# What I make with your wood



## Drgam (Jun 24, 2014)

I have bought quite a bit of wood from a number of Woodbarter members in the last year or so and figured it was about time to show what I do with it. I make various types and sizes of drop spindles that are used to hand spin wool or other fiber into yarn. The ones with the cross pieces are called Turkish drop spindles and the circular ones are called top whorl drop spindles. There are dozens of other types but these two are the ones I concentrate on. My customers want highly figured, spalted, or burl wood especially species they don't see very often. I can make a Turkish spindle out of a piece of wood 5/8ths by 1 inch by 3 inches so don't throw away your scraps or off cuts as I may be able to use them.

Reactions: EyeCandy! 2 | Way Cool 9


----------



## Tclem (Jun 24, 2014)

Cool. Now I'm not the only small turner.
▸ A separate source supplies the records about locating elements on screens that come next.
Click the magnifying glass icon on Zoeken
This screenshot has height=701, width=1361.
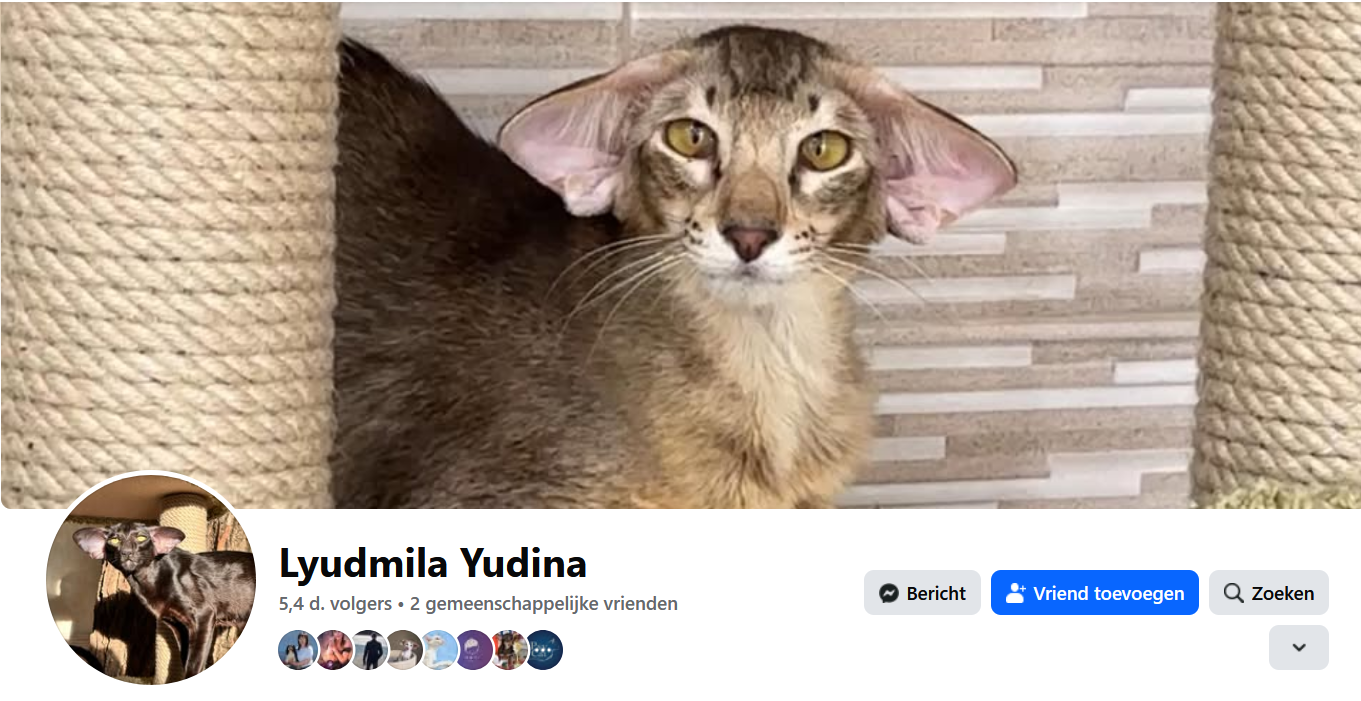[x=1234, y=593]
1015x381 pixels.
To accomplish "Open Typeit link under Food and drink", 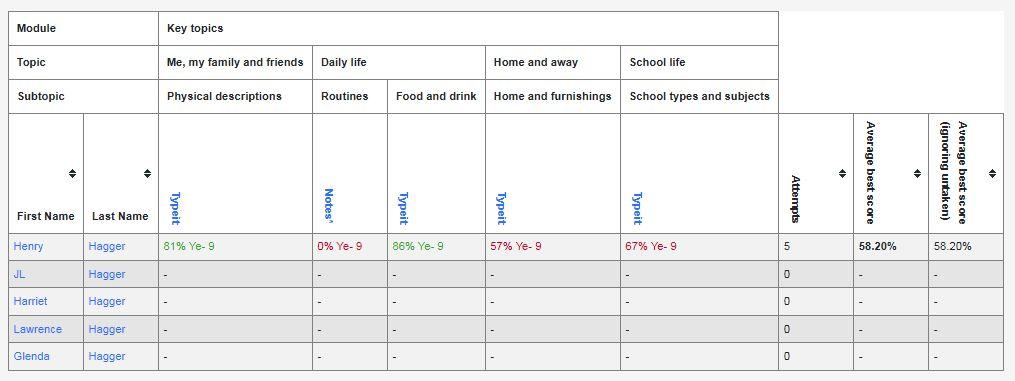I will click(403, 208).
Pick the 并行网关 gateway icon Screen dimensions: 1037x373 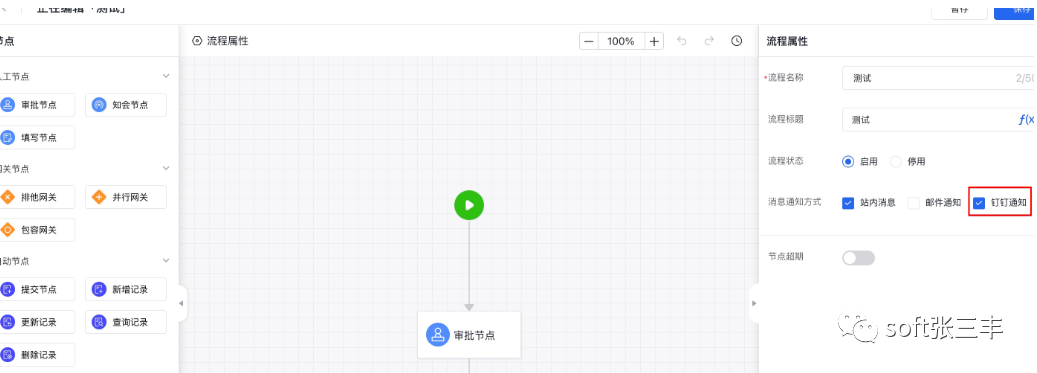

Lol. Those are awesome

Reactions: Funny 1


----------



## Final Strut (Jun 24, 2014)

Very nice work.

I have done a lot of the top whorl drop spindles. I have always wanted to try to do some of the Turkish ones but have never gotten to it.


----------



## Drgam (Jun 24, 2014)

The turks are real popular right now. They take more time to make but are priced accordingly.


----------



## ironman123 (Jun 24, 2014)

Pretty cool items.


----------



## SENC (Jun 24, 2014)

Tclem said:


> Cool. Now I'm not the only small turner. Lol. Those are awesome


Bite your tongue, Henry, bite your tongue.

Reactions: Funny 2


----------



## SENC (Jun 24, 2014)

Those are cool, Dana. Will save scraps for you.


----------



## manbuckwal (Jun 24, 2014)

Awesome Dana and Thanks for sharing the pics !!!!!


----------



## HomeBody (Jun 25, 2014)

I learn something new here every day. Today is no exception. I've never seen anything like those, and they're beautiful. I'd like to see a pic of one of them in use. I can't picture how it works. Gary

Reactions: Agree 1


----------